L. V. Lammert wrote:
> On Wed, 24 Oct 2007, Brian wrote:
>
>> Hi!
>>
>> I think you are missing the point about x86 hardware being a mess.  Theo
>> made an excellent point about the architecture itself having so many
>> filthy quirks.  If a VM is compromised through any means, that attacker
>> can now leverage the dirty architecture to bypass the hypervisors
>> (supposed) isolation techniques.  If the attacker can utilize the VM to
>> infiltrate the hypervisor, even more damage can be done.
>>
>> The entire point is this:  You cannot increase security by putting more
>> things on one physical server.  You can run your different 'Application
>> Domains' on different physical servers.  That is much closer to security
>> than through obscurity.
>>
>> -Brian
>>
> Hi!
>
> Sorry, it's YOU that missed the point! I never said or made any comparison
> to physical machines - the entirety of that I said is:
>
> "Running services/application domains in VMs increases security." As I
> said in a previous email, only an idiot would think that separatey
> physical machines would NOT increase security, and I give this crowd much
> more credit than that so I did not bother to include such information.
>
> I still stand by my original statement. Running application 'domains' in
> VMs instead of on a single server increases security.
>
>       Lee

Quoted directly from your first e-mail on this subject:

"Virtualization provides near absolute security - DOM0 is not visible to
the user at all, only passing network traffic and handling kernel calls.
The security comes about in that each DOMU is totally isolated from the
the others, while the core DOM0 is isolated from any attacks."

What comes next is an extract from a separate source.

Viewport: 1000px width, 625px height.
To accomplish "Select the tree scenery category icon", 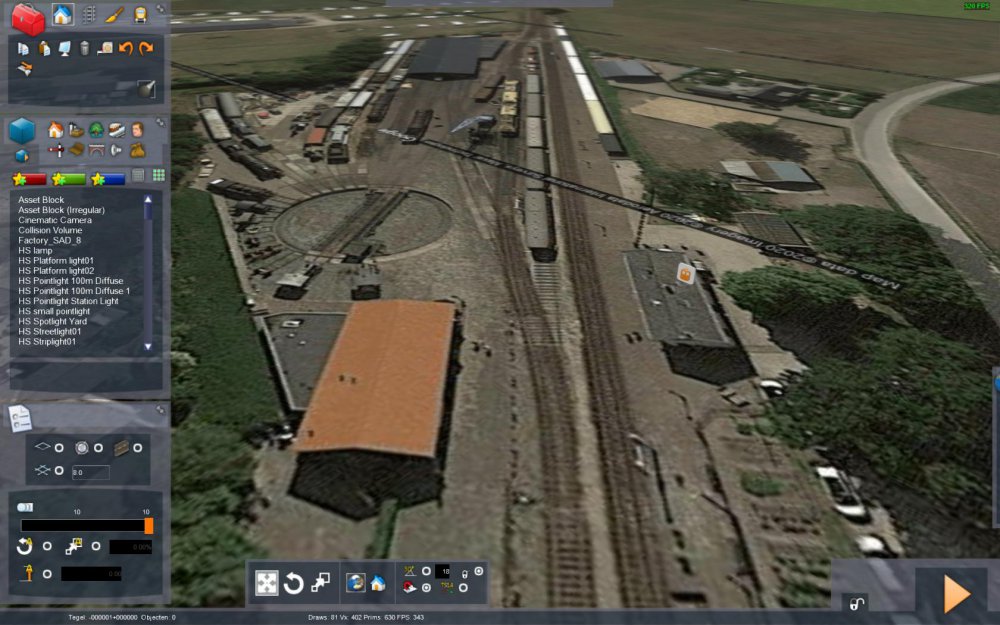I will coord(96,130).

Your first sentence is provoking these responses.  You cannot make this
claim unless you are 100% certain the virtualization layer is bug free.

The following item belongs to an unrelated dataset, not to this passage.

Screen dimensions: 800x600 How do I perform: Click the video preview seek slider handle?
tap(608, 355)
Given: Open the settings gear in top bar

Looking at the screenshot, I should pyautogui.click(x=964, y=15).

If theres a bug in the virtualization layer that allows a NORMAL USER
[1] in any of the guests to compromise the VM layer, host, or any of the
guests, the user has just escalated his privileges through a vector that
would never have been there outside of this VM environment.

Do you see what we're saying now?  You are adding a complex layer of
software to isolate things, when in fact you have no guarantee this
layer cannot cause an escalation by a normal user.

All of the theoretical attack vectors are exactly that: theoretical.
But by adding complex layers does not guarantee any increase in security.

If your application 'domains' are properly isolated on a single server,
by privilege separation and chroot'ing processes, all you have left to
worry about is that NORMAL USER escalating his privileges through some
unknown bug in the OS you choose to run.  You do not have to worry about
the complex VM layer having its own set of unknown bugs.

So, in the end, you are still not getting the point.  There are possible
attack vectors in both single server setups, and virtualized setups.  By
making the claim that security is increased by virtualizing is
fundamentally wrong.  You just don't know of or have heard of any
significant holes in the virtualization layers yet (minus vmware tools).

-Brian

[1] Think Dom0's job of virtualizing hardware for the guests.  If there
is some obscure bug in the Dom0's code, it could be possible for the
normal user inside the guest to provoke this bug through the guest OS
into causing DoS or possibly worse.  I don't know of any bugs myself,
but the attack vector may exist and can become an entire class of
security holes.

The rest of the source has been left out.